Use DP when subproblems overlap and exhibit optimal substructure. Replace exponential recursion with polynomial-time tabulation or memoization.

  • Identify: brute-force recursion with repeated work, greedy fails, obvious subproblem decomposition.
  • Goal: define minimal state capturing all necessary history.
  • Complexity: states × transitions per state.

States, Transitions, and Base Cases

Checklist:
1) State definition: dp[i][...]= meaning
2) Base cases: dp[0][...], empty, impossible = -∞/∞
3) Transition: how to go from smaller to larger states
4) Order: topological order consistent with dependencies
5) Answer: which state(s) encode the final solution

Top-Down vs Bottom-Up

  • Top-Down (memoization): natural recursion, compute only needed states.
  • Bottom-Up (tabulation): iterative, has clearer complexity and easier space optimizations.
  • Order: DAG ordering of dependencies; for 1D/2D, use loops with correct direction.

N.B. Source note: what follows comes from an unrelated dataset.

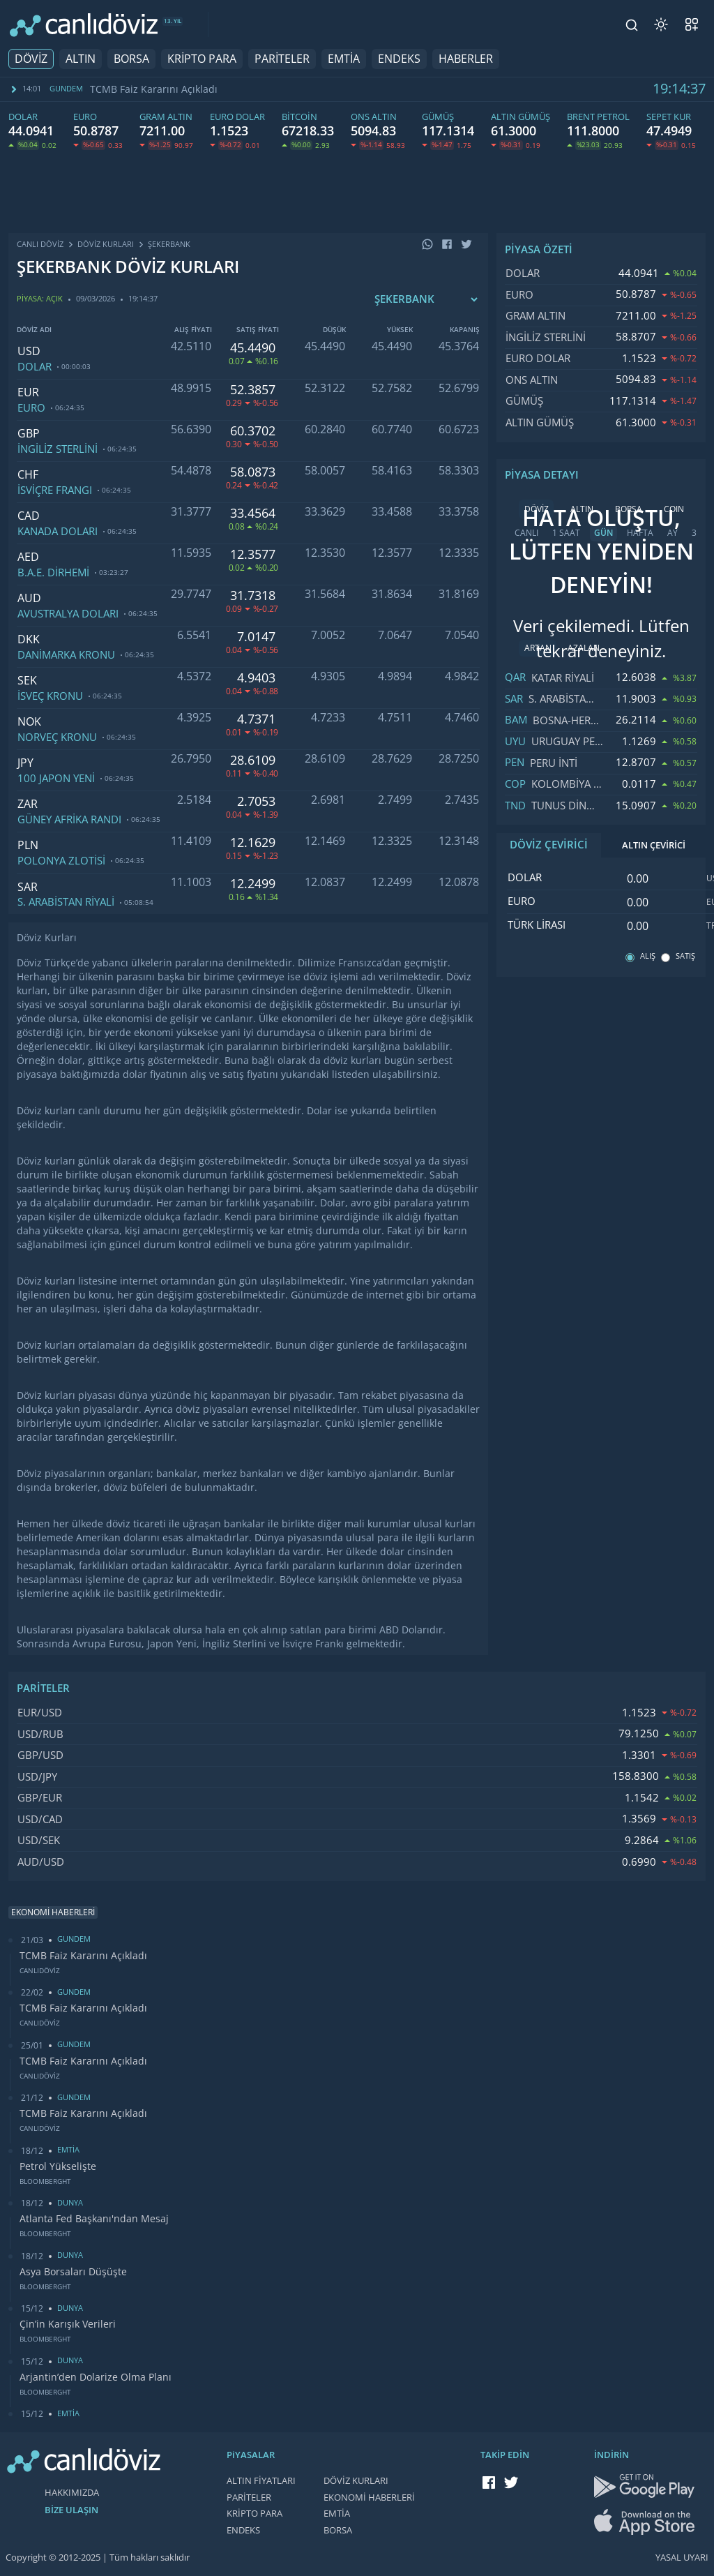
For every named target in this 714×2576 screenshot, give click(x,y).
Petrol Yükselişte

0/1 and Unbounded Knapsack

// 0/1 knapsack: maximize value with weight limit W
function knapsack01(weights, values, W) {
  const dp = Array(W + 1).fill(0);
  for (let i = 0; i < weights.length; i++) {
    for (let w = W; w >= weights[i]; w--) {
      dp[w] = Math.max(dp[w], dp[w - weights[i]] + values[i]);
    }
  }
  return dp[W];
}

// Unbounded knapsack (unlimited items)
function knapsackUnbounded(weights, values, W) {
  const dp = Array(W + 1).fill(0);
  for (let i = 0; i < weights.length; i++) {
    for (let w = weights[i]; w <= W; w++) {
      dp[w] = Math.max(dp[w], dp[w - weights[i]] + values[i]);
    }
  }
  return dp[W];
}

LIS: O(n^2) DP and O(n log n)

// O(n log n) LIS length via patience sorting
function LISLength(a) {
  const tails = [];
  for (const x of a) {
    let l = 0, r = tails.length;
    while (l < r) {
      const m = (l + r) >> 1;
      if (tails[m] < x) l = m + 1; else r = m;
    }
    tails[l] = x;
  }
  return tails.length;
}

Tree DP

// Maximum independent set on a tree
function treeMIS(n, adj) {
  const dp0 = Array(n).fill(0); // exclude node
  const dp1 = Array(n).fill(0); // include node
  function dfs(u, p) {
    dp1[u] = 1;
    for (const v of adj[u]) if (v !== p) {
      dfs(v, u);
      dp0[u] += Math.max(dp0[v], dp1[v]);
      dp1[u] += dp0[v];
    }
  }
  dfs(0, -1);
  return Math.max(dp0[0], dp1[0]);
}

Techniques: Space Opt, Bitset, CHT

  • Space optimization: roll arrays when transition uses only previous row/col.
  • Bitset DPs: speed up subset sums and knapsack with word-level ops.
  • Convex Hull Trick: optimize DP of form dp[i] = min_j (m_j x_i + b_j).
  • Divide & Conquer / Knuth optimization: reduce transitions under quadrangle inequality or monotonicity.

Exercises

  1. Implement 0/1 knapsack with item reconstruction.
  2. Compute LIS and return one optimal sequence.
  3. Tree DP: count the number of independent sets modulo 1e9+7.
State design is everything. Keep it minimal yet sufficient to express transitions.